No sigue una dieta especialmente llamativa ni elimina grupos completos de alimentos, pero sí intenta controlar las cantidades y mantener un equilibrio que le permita conservar un peso adecuado y sentirse con energía.
Este planteamiento coincide con las recomendaciones de la Fundación Española de la Nutrición, que insiste en la importancia de una alimentación variada, rica en frutas, verduras, legumbres, cereales integrales y proteínas de calidad para favorecer un envejecimiento saludable.
El golf como ejercicio completo
Aunque comenzó a jugar relativamente tarde, alrededor de los 65 años, el golf se ha convertido en una de sus principales actividades físicas.
Morgan Freeman reconoce que este deporte exige caminar, mantener el equilibrio, inclinarse, coordinar movimientos y permanecer activo durante varias horas, todo ello con un impacto reducido sobre las articulaciones.
Además del componente físico, el golf también favorece la concentración, la paciencia y la socialización, aspectos que numerosos estudios relacionan con un mejor bienestar emocional en personas mayores.
Actualmente utiliza un carrito para desplazarse por el campo, pero continúa disfrutando de este deporte adaptándolo a sus capacidades actuales.
Entrenar en casa y respetar el cuerpo
Después del grave accidente de tráfico que sufrió en 2008, Freeman desarrolló dolor crónico y limitaciones funcionales en uno de sus brazos.
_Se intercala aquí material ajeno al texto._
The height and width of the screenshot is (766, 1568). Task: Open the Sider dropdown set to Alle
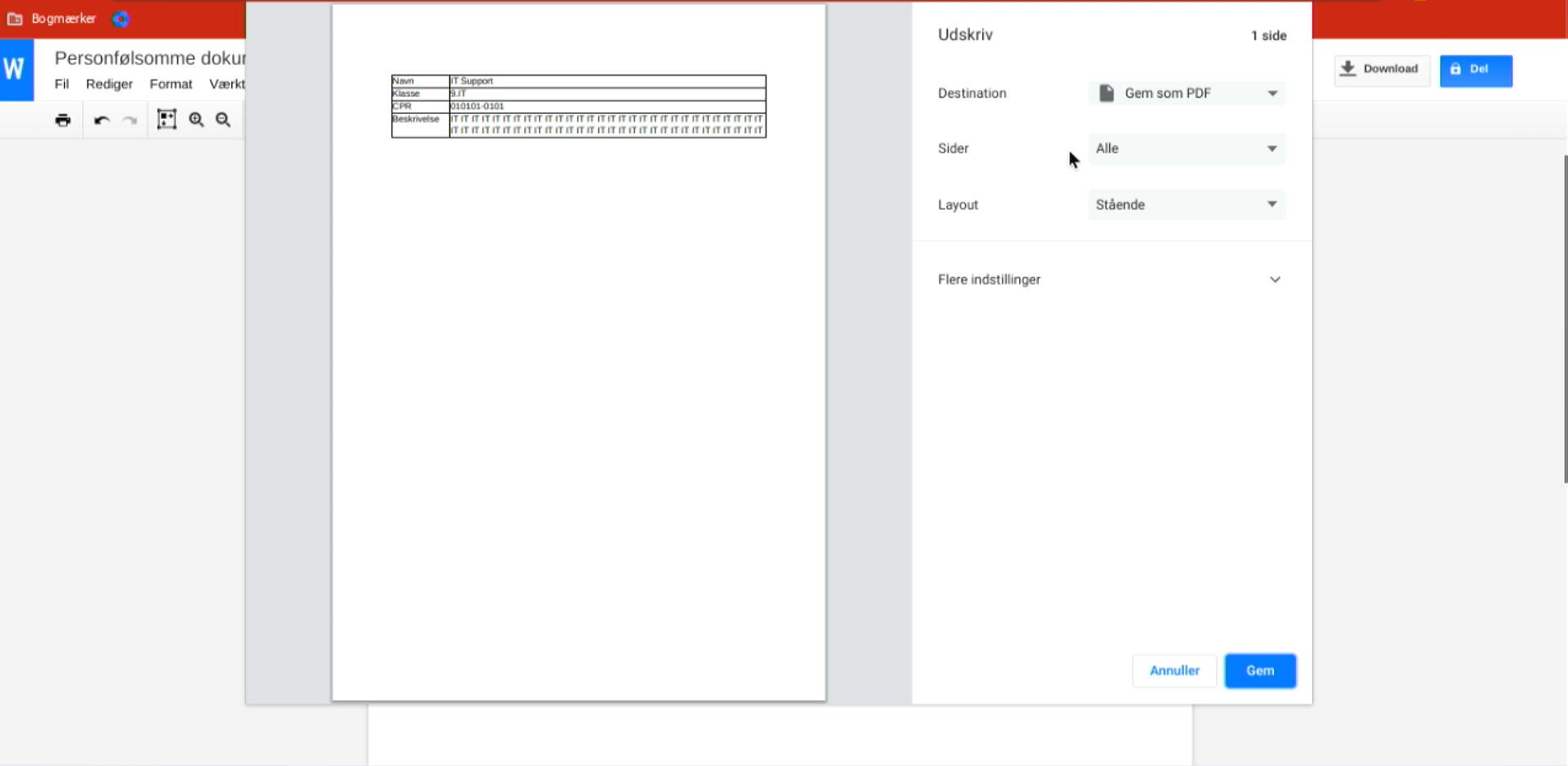point(1186,148)
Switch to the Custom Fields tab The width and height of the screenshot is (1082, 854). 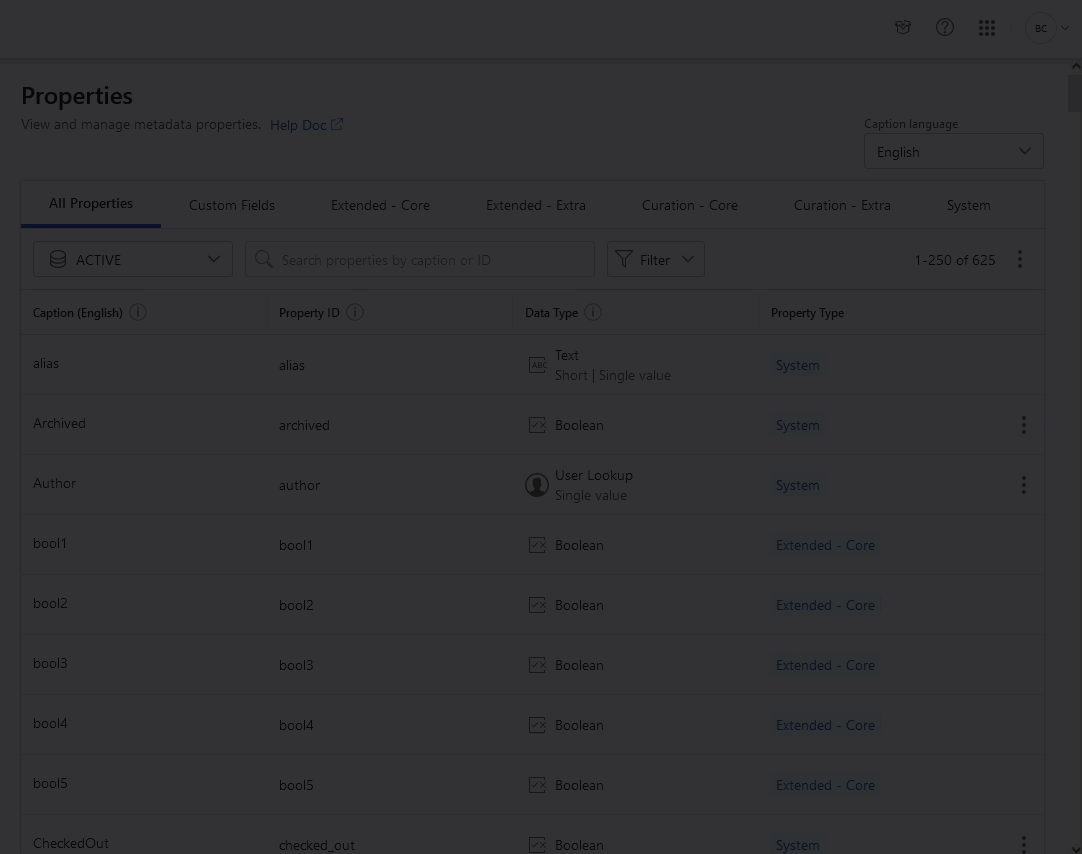coord(232,205)

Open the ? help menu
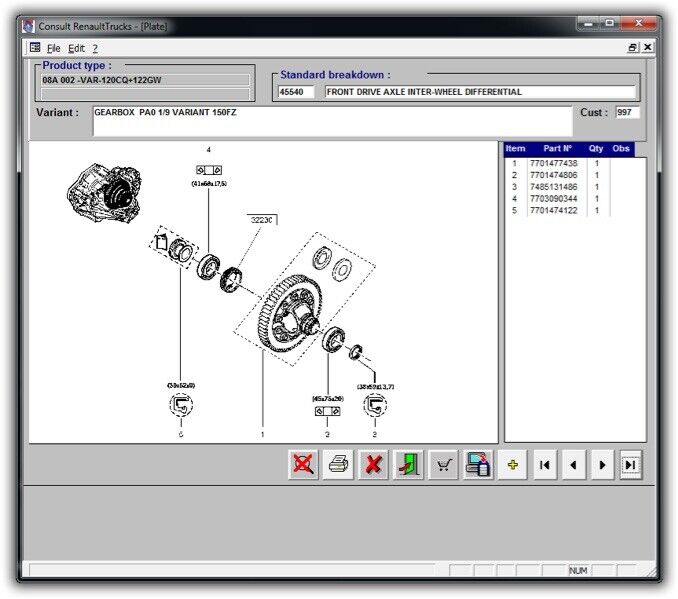(x=95, y=48)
Esa experiencia modificó su manera de entender el ejercicio.
En lugar de buscar entrenamientos exigentes, optó por actividades sostenibles y compatibles con su estado físico. El actor realiza ejercicio en el gimnasio que tiene en casa y evita acudir a instalaciones públicas, especialmente cuando viaja.
Su objetivo no consiste en aumentar masa muscular, sino en conservar la movilidad, la fuerza suficiente para las actividades diarias y una buena calidad de vida.

Los especialistas recuerdan que adaptar el ejercicio a las capacidades individuales reduce el riesgo de lesiones y facilita mantener la constancia durante muchos años.
El baile como entrenamiento para toda la vida
Antes de convertirse en una estrella del cine, Morgan Freeman estudió diferentes disciplinas de danza, entre ellas ballet, claqué y bailes folclóricos.
Aunque reconoce que el cuerpo ya no responde igual que hace décadas, asegura que la memoria de aquellos movimientos sigue acompañándole y le resulta útil tanto para entrenar como para preparar determinados papeles.
El baile constituye una actividad muy completa, ya que combina coordinación, equilibrio, movilidad, fuerza y estimulación cognitiva.
Quizá la mayor enseñanza que deja Morgan Freeman no sea un ejercicio concreto ni una dieta determinada, sino una forma de entender el paso del tiempo. En lugar de luchar contra la edad, apuesta por adaptarse a ella sin renunciar a mantenerse activo. Escuchar al cuerpo, evitar comparaciones, asumir que las capacidades cambian y seguir moviéndose cada día forman parte de una estrategia respaldada por numerosos especialistas.